The Roberts decision is an example of how this system of protecting the peoples' liberty can break down. For a brief moment in time, one political party was able to overwhelm checks and balances and expanded federal power to compel theoretically free citizens to purchase something they did not want. And the Supreme Court, which had at least four justices who regarded Madison's concerns as unimportant, failed to do its constitutional duty.
So is this the end of the story? Are five robed lawyers on the Supreme Count completely supreme and totally untouchable when they go astray? The answer is no. There is one power center remaining that can serve as a check on the Supreme Court and the federal government, and that center has one constitutional tool to work with. That power center is called the "sovereign" states, and that tool is called the "constitutional amendment." In constitutional terms, nothing trumps a constitutional amendment. It trumps the Supreme Court, the legislature, the executive, all the king's horses, and all the king's men.

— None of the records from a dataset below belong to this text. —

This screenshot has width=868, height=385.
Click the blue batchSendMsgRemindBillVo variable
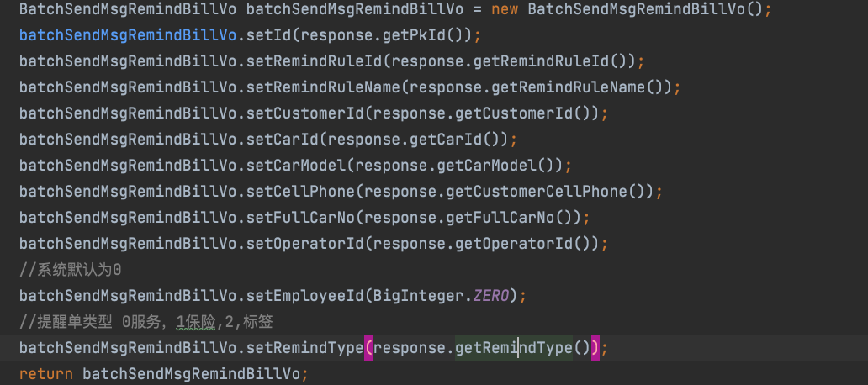[x=128, y=35]
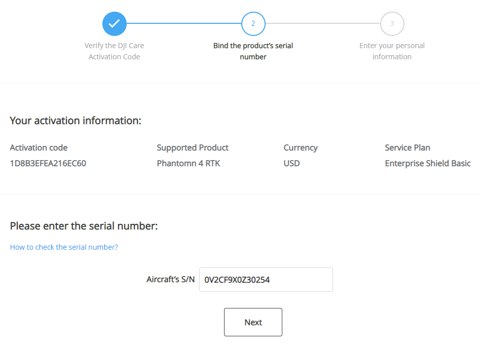Image resolution: width=480 pixels, height=350 pixels.
Task: Open 'How to check the serial number?' link
Action: (64, 247)
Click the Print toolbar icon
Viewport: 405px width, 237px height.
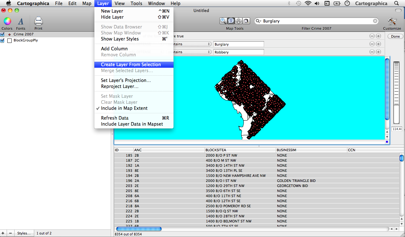tap(38, 22)
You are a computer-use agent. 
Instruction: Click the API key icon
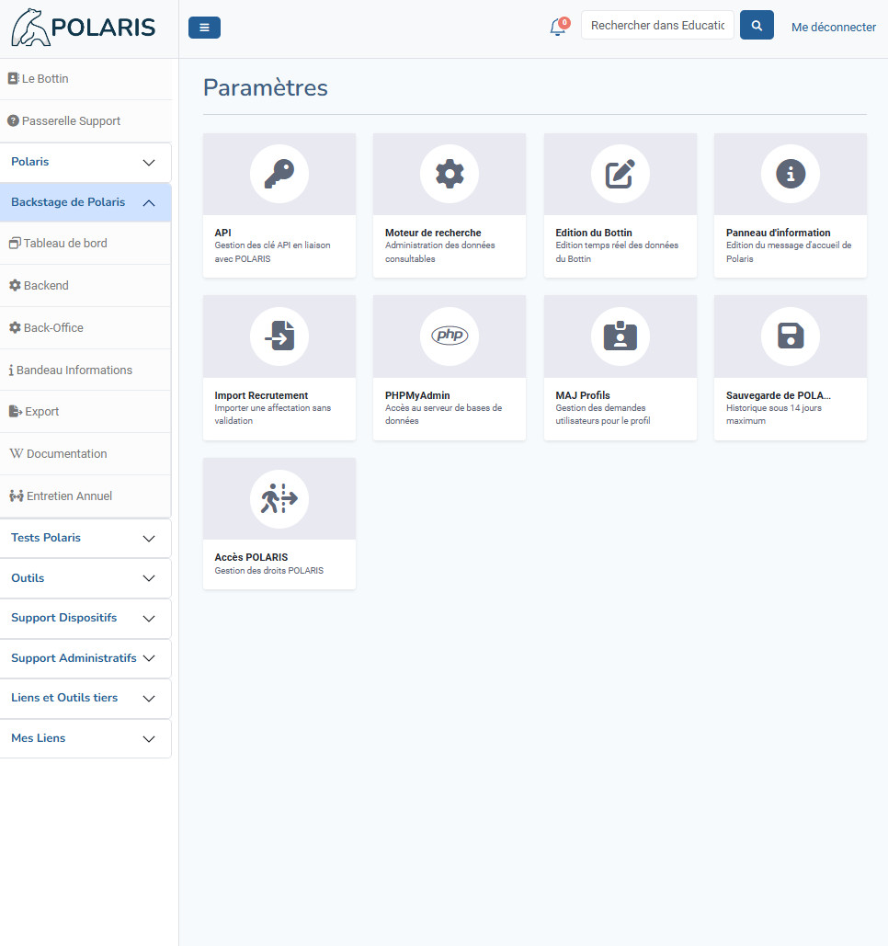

There are two power centers that can propose a constitutional amendment: two thirds of Congress and two thirds of the sovereign states. However, the states cannot propose a single, specific amendment like Congress can. They can only call for a general constitutional convention, where the delegates might "go rogue" and rewrite the entire Constitution. That is why two thirds of the states have never called for a constitutional convention and exercised their power to be the initiators of constitutional amendments.
Ed Meese, the attorney general under Reagan, has long advocated giving the states the right to propose single amendments as a means of counterbalancing the power of the federal government and Supreme Court. But Congress, jealous of its power, would never allow such an amendment to pass through its august chambers. So a diverse group of volunteers, including top Washington attorneys, have devised a way of bypassing Congress. The group is called the Madison Coalition, and the amendment that gives the states the right to propose single amendments is called the Madison Amendment.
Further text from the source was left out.